Quoted passage -
▼
On Thursday she said her knee was swollen.

On Friday I glanced at the display on my phone: 6:13am. "I'm sorry, I just can't watch the kids today," whispered her voice on the other end. I didn't like how she sounded. Mary Jo was the epitome of strength... her voice did not sound strong at all. "It's okay," I reassured her. "Just get some rest and take it easy."

Nothing could prepare me for what was about to happen.

Someone said "critical ICU" and then "airlifted" and then "comatose." Each day brought more frustratingly sad news. "Non responsive." "Hemorrhage." "Infection." "Stroke." "Brain activity."

And then those words. Those awful, horrible words.

"Sadly, we have confirmed that Mom is in a 'persistent vegetative state.' As she made her will to state that life support should cease if/when this happens, we will fulfill her wish on Monday morning (1/17/2011) so that she may finally share 'a cup of coffee with God' as she had always wanted. Further updates to follow."

I sobbed. Not Mary Jo. Not Mary Jo.

I told my 15-year old. "Mary Jo can't die! She's supposed to live forever!" I know. I know.

I told my 9-year old. She cried and cried, harsh, heaving sobs wrecking her innocent body. "It's okay to cry," I whispered. "It's okay to feel sad and scared." And finally the crying quieted. She looked up at me: "Mary Jo will probably tell God where to sit." Oh, probably! I thought, as I squeezed my little girl. Yes, probably.

Such a hard lesson to be taught by someone as unprepared as myself.

I called my mom. "It doesn't look good."
▲
Recorded information -
▼
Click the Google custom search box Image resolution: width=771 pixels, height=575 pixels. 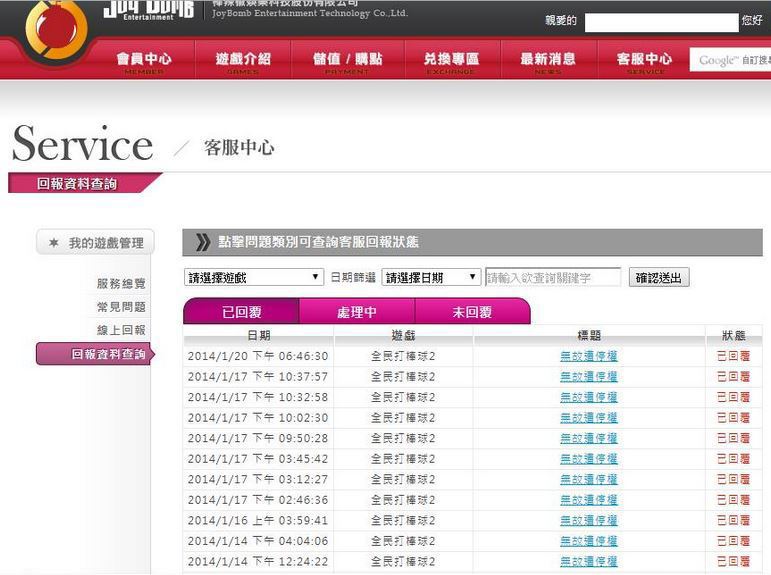[x=730, y=60]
▲
Activity - Pick up the personal account of Mary Jo's illness, shown above the lines, and continue it from its last sentence.

Output of the task -
I rambled on about how Mary Jo had wanted a reunion of all "her children" and it shouldn't be at her funeral. She would want to see everyone. I rambled on about how she always said, "don't be a victim" and I just couldn't stand to think of her as one. She wouldn't want to be a victim. I rambled on about something I had overheard a few days prior, that miracles happened because people believed they could. That people could see after being blind because they believed they would be able to see. That people were healed after being sick because they believed they could be healed.

If anyone believed in God and miracles it would be Mary Jo. She taught the children to pray diligently. I think they prayed for the same hamster every day for the past seven years. "God," I whispered. "Mary Jo believes in you."

How do you walk through your day when you know you're going to take your mother off life support on Monday? How do you get in your car and fill up your tank with gas? How do you play catch with a toddler or sign a permission slip to the zoo or discuss dinner options when you have this hanging over your head?

Mary Jo has a daughter, Lisa, who is the light of her world. Lisa is a couple years younger than me, with two small children of her own. How is she capable of putting one foot in front of the other? How is she capable of wiping her son's chin or cutting her daughter's food up small enough so she could eat it? Probably because she heard her mother's words telling her not to be a victim. Come on, let's get to it; there's work to do.

And then last night....

Last night... mere hours before the most unwelcome of Monday mornings.... my phone started going crazy. Did you hear?  Have you heard?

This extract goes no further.